Most child rearing activities do not in themselves contain joy, the experience however is fulfilling. Examples of the same are cleaning the toy room or regular doctors visits; mundanities generally regarded as chores, yet when for our children can holistically be meaningful.
They are events that take place in service, and there is limited pay off in the activity itself. By and large we do them for the betterment of the child, and the joy of passing forward our way of life to another generation.
It is what we have evolutionarily been conditioned to do. The safe passage of our genetic code from one age to the next. The teaching and refining of our brand of the modes of survival, to an end, many of us still debate.
When it comes to activities that do carry a sense of joy from the act itself, prudence is best exercised. Often times these can be places where the parent is living through the child than providing for the child.
They are areas which can quickly devolve from service to exploitation. Children are a responsibility adults take on if they so choose; they are in no means responsible to us to fulfill our own unmet desires.
For any tacit contract to the contrary, it is best to remember that there is only one signatory to that accord. The child by any worldly agreement has not assented to the terms and conditions. While certain long term expectations are common, it is ultimately the child’s decision as an adult to then comply.
In youth it is important to educate and expose our children to necessary rites of life. Where that pedagogy involves our own pleasure though, may not best serve. One such activity that is particularly problematic is sexual engagement.
It is the parents duty to ready children for the trials of this world. To survive, to earn a living, to socialize and to know. Children are raised to be aware of themselves and others. To understand relationships, and procedure.
While a father may teach a daughter how to drive, and a mother may teach her son how to cook; where does one draw the line as to sufficient knowledge? Are there things a child is to learn of their own accord, and of those things who is then the authority?
Positing that child rearing is done for the sole purpose of genetic survival and the passing on of culture, the ruler that must be applied is one of responsibility and service. It is one that best readies new life versus caters to the old.
Unlike football practice or doing homework together, sensual touch carries an immediate payoff for the adult. While it can adorn the garb of illuminating another facet of existence; it is wise to question, who is this truly serving?
Sex by design is pleasurable in order to promote procreation. The knowledge of the activity can be effectively passed forward, as can information about interpersonal relationships through dialogue.

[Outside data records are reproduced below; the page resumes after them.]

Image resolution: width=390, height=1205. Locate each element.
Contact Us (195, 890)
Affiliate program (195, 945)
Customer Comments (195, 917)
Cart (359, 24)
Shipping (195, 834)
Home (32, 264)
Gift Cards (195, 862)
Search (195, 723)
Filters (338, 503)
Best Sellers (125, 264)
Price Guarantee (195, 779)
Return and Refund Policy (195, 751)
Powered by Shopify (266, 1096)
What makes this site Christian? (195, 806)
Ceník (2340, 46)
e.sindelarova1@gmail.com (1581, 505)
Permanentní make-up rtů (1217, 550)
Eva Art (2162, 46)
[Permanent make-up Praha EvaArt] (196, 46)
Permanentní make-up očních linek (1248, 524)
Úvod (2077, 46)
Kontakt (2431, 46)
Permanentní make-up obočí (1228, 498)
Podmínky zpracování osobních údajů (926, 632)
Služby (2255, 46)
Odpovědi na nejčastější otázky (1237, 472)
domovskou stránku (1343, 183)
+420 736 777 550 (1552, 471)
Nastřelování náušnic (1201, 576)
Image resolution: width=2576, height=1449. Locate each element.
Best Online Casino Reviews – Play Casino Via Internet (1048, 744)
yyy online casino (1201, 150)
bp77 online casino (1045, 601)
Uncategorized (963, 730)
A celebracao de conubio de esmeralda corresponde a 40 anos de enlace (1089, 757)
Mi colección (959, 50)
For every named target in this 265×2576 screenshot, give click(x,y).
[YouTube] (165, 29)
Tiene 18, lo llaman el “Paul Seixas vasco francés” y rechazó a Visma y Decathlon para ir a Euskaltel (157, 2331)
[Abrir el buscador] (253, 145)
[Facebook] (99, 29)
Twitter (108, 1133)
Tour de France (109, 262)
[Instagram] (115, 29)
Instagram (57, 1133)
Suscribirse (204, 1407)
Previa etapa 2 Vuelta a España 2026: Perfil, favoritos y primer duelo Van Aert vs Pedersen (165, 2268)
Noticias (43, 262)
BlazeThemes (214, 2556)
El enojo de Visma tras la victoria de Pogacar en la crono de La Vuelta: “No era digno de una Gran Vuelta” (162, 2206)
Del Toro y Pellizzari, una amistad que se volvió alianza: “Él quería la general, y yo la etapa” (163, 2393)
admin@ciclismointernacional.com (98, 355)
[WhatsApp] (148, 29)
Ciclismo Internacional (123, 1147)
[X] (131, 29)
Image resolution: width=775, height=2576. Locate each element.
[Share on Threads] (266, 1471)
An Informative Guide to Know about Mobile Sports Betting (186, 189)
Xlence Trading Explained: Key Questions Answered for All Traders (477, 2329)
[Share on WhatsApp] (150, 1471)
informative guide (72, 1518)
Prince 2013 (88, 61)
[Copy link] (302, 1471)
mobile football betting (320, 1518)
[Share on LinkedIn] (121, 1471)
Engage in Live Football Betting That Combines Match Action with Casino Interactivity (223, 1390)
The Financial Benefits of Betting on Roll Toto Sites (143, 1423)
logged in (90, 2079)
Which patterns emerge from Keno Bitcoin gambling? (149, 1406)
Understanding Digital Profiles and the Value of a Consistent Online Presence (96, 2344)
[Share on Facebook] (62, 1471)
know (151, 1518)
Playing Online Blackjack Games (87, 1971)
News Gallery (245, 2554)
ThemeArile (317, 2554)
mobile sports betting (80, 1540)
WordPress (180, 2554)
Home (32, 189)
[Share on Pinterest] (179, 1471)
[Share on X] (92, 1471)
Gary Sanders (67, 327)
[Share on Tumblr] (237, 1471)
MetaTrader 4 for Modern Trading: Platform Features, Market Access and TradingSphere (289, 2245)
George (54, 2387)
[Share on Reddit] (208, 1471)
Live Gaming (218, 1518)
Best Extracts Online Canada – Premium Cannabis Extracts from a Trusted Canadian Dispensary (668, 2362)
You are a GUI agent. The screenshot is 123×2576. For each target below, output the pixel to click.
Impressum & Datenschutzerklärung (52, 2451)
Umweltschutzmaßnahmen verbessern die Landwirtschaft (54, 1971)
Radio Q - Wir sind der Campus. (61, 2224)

A practice of the activity is not necessary for the functioning of the child in society. While the art of sexual pleasure does add to one’s quality of life, discovering it in this forum carries high risks.
Some physical consequences can include unsafe pregnancies and genetic degeneration. Another can also include physical damage to the child’s body that may not be ready to handle that kind of attention.
The psychological impact of such a relationship can also be deeply scarring. The child is bonded to the parent in a manner that carries large repercussions. If they are repulsed by the activity, it would damage the trust in the learning space and may affect future engagement with a more appropriate partner.
If they are drawn to the activity, it might result in the child taking on unnecessary responsibilities that belong to the spouse. They may also then due to their stronger than usual bonding with the parent, struggle to form as intimate a connection with others.
Maintaining the boundaries of relationships keeps each one sacred in its own right. Bending and blurring lines can dilute and dissuade engagement in healthy encounters moving forward. It may make the child less socially viable, damaging the supposed intent of the activity altogether.
The parent’s role towards the child is to best prepare them for the world; to help them experience it to the fullest and to have the tools necessary for survival. Sexual intimacy within the parent-child relationship does not serve this purpose optimally, and carries too many pitfalls for it to be admissible.
At the time children are biologically inclined to be drawn towards such activity, guide them to the best of your knowledge without partaking in or directing the action. It is an act best saved for safer grounds, chosen of their adult volition.
It keeps that practice special for a different type of bond, promoting its uniqueness. It also cements the nurturing nature of the parent-child relationship by defining it with clarity. It is best to remember that while child rearing may start as a self-serving choice; from the time they enter the world, it becomes duty.
~Frumi
Well I don't think someone has explained this topic with such common factors other than just imposing rights and wrongs of culture and religion.